Sunday, October 3, 2010
Green energy ideas spark plenty of interest
Adaptation: Environmentalism good fit with rural lifestyle
Last Updated: September 23, 2010 9:52am
ST. THOMAS — A bad joke gone good — solar flashlights. Seriously.
With just a four-hour charge during daylight hours, the specifications say, its seven LED bulbs can pump out light continuously for up to eight hours.
These gadgets, for sale at a North American Solar Solutions booth, have illuminated a key trend in vendors at this year’s International Plowing Match in Elgin County: alternative energy.
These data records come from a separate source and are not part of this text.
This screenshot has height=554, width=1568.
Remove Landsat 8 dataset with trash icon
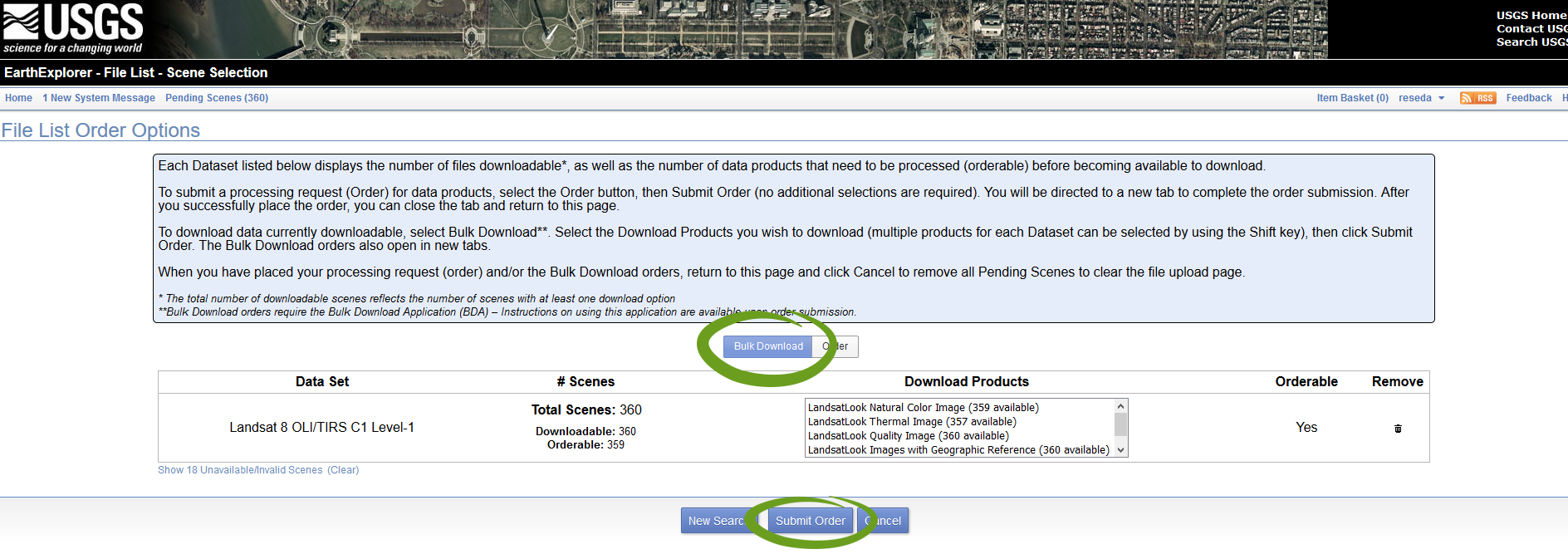(x=1398, y=429)
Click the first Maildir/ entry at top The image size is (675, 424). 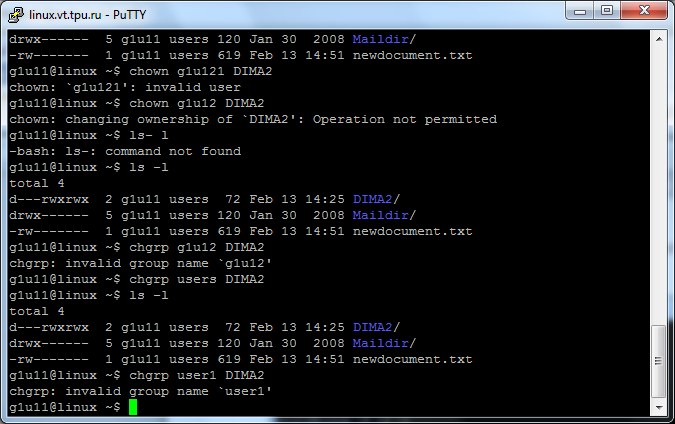tap(384, 39)
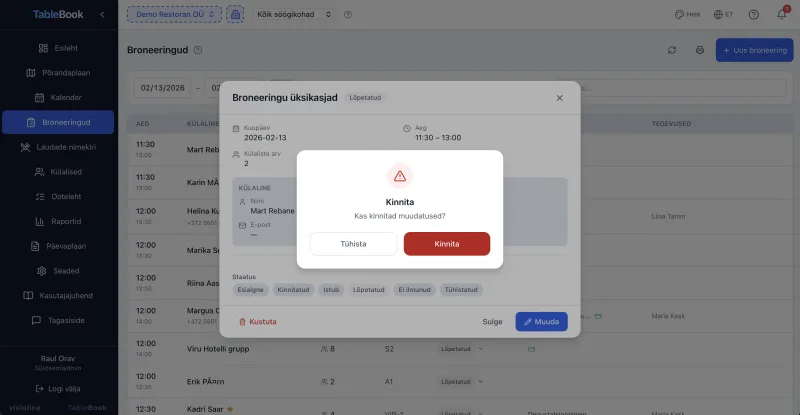The height and width of the screenshot is (415, 800).
Task: Open the help question mark icon
Action: pyautogui.click(x=753, y=15)
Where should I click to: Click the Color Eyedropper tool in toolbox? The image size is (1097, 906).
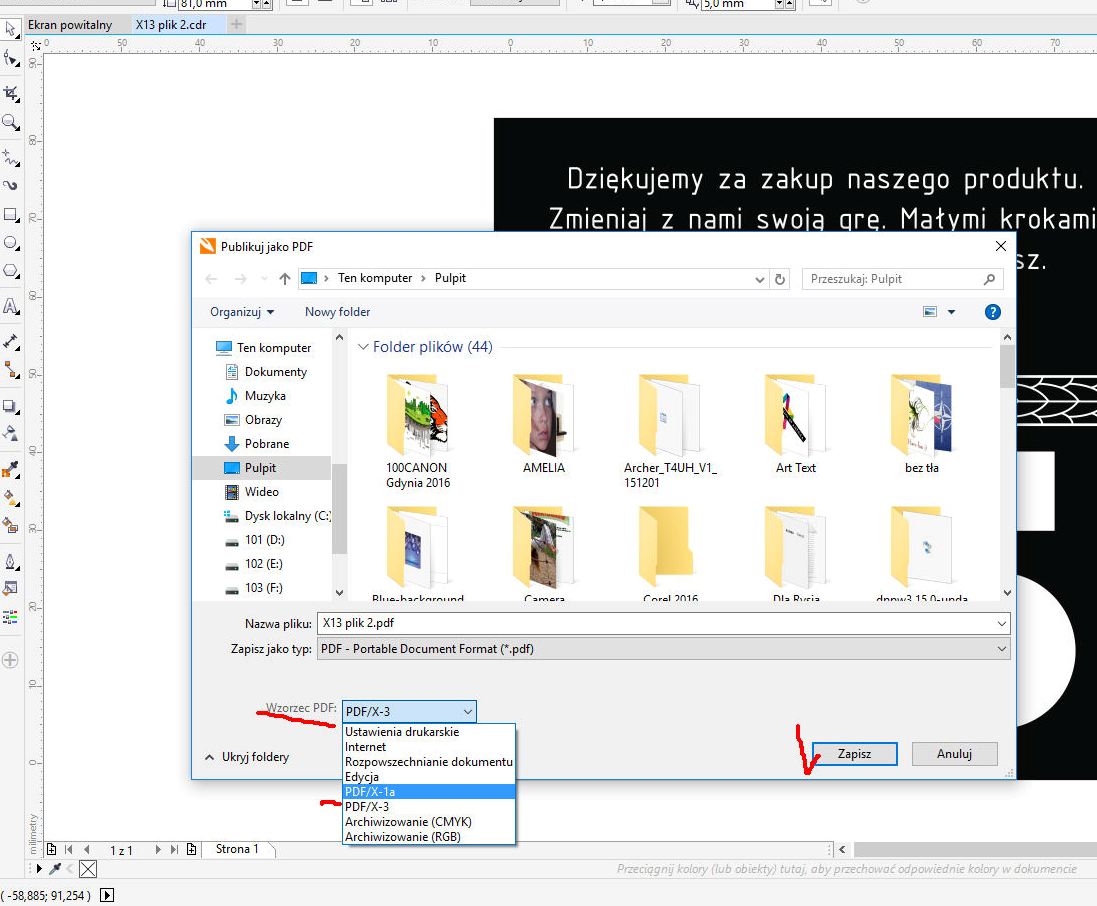(x=11, y=469)
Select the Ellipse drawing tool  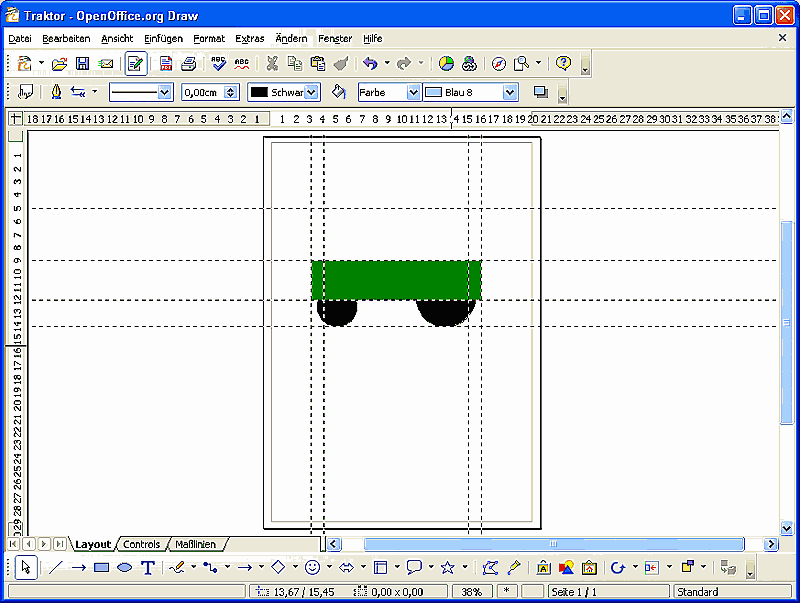pos(124,568)
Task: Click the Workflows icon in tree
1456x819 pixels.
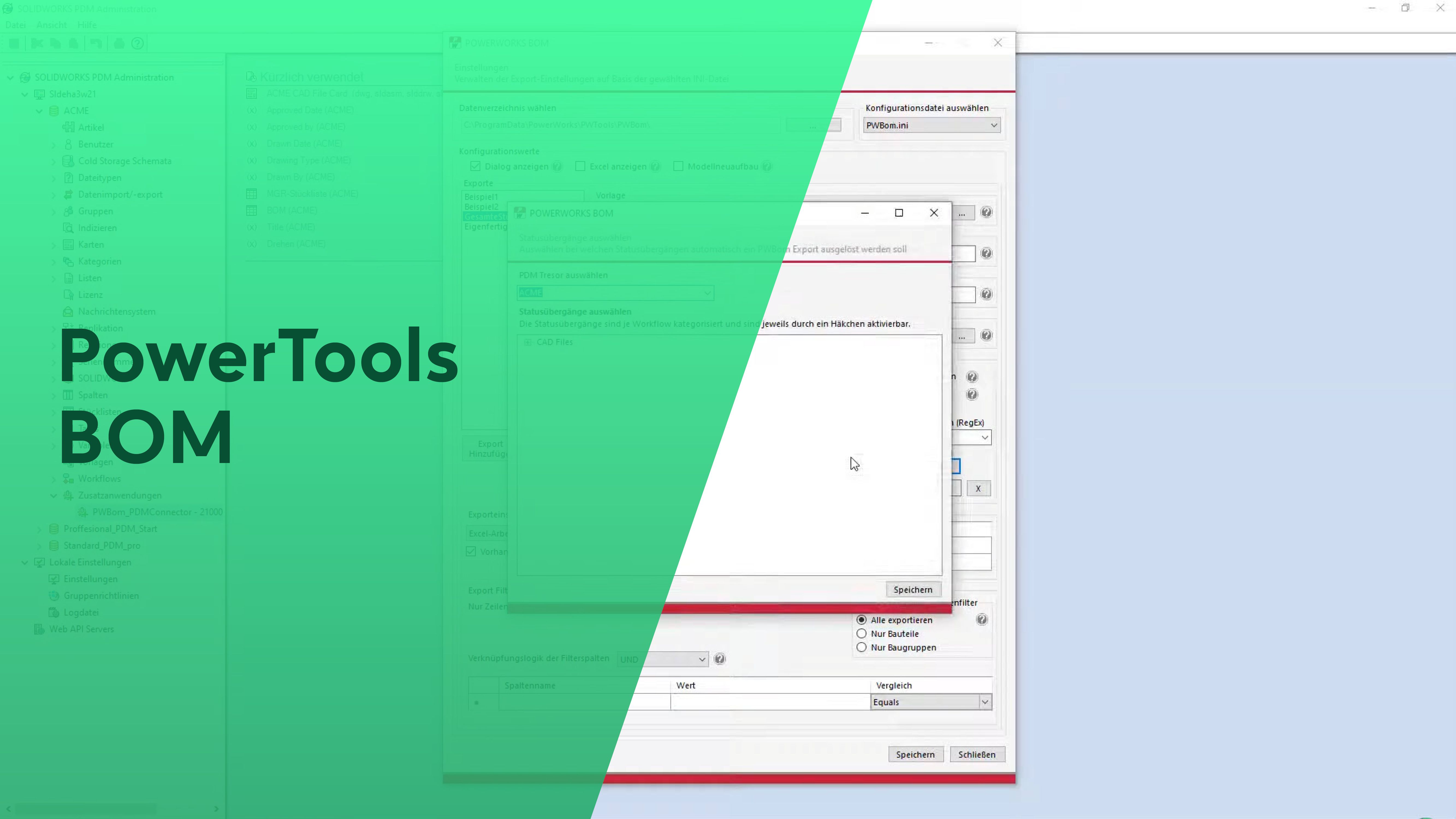Action: tap(69, 479)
By far the most numerous single-themed displays at the giant agricultural fair have been those promoting environmentalism as a life choice, a career or an income supplement.
They include a gearless wind turbine for house or barn rooftops, battery-powered lawnmowers, geothermal heating systems, wood-gasification boilers and pellet-powered furnaces.
There’s even a pellet-powered barbecue.
Solar companies here number at least a dozen, and public interest in them has been boosted by a provincial plan that guarantees a premium rate of return for those who hook into the energy grid.
It’s meant booming business for young companies such as Solar Solutions (nasolarsolutions.com).
“It’s big, it’s big,” said Raquel Mooner, of interest in the products of the company, which her son opened a year ago.
The flashlights are a sideline of the business, which focuses on heating water in homes and cottages with solar tubes.
Moonen said the systems are cost-efficient and flexible enough to be used anywhere.
Whether for profit or for pleasure, the green spirit energized visitors to the IPM.
Brent Gordon of Dragon Ebikes (dragonebikes.com) said the electric bicycles, scooters and trikes have been objects of keen interest.
“This industry has turned from a fad to a trend,” he said.
He noted e-bike users don’t need driver’s licences. The bikes weigh less than 120 kilograms and can travel at a maximum speed of 32 kilometres an hour. A cyclist can travel about 10 hours on a single battery charge, which costs pennies.
He said the e-bike movement is growing around the world, with a huge market and widespread acceptance in developing countries. Canada is lagging well behind other nations but there’s increasing support here, Gordon said.
“Is the environment not what everyone is trending toward? Green, green, green.”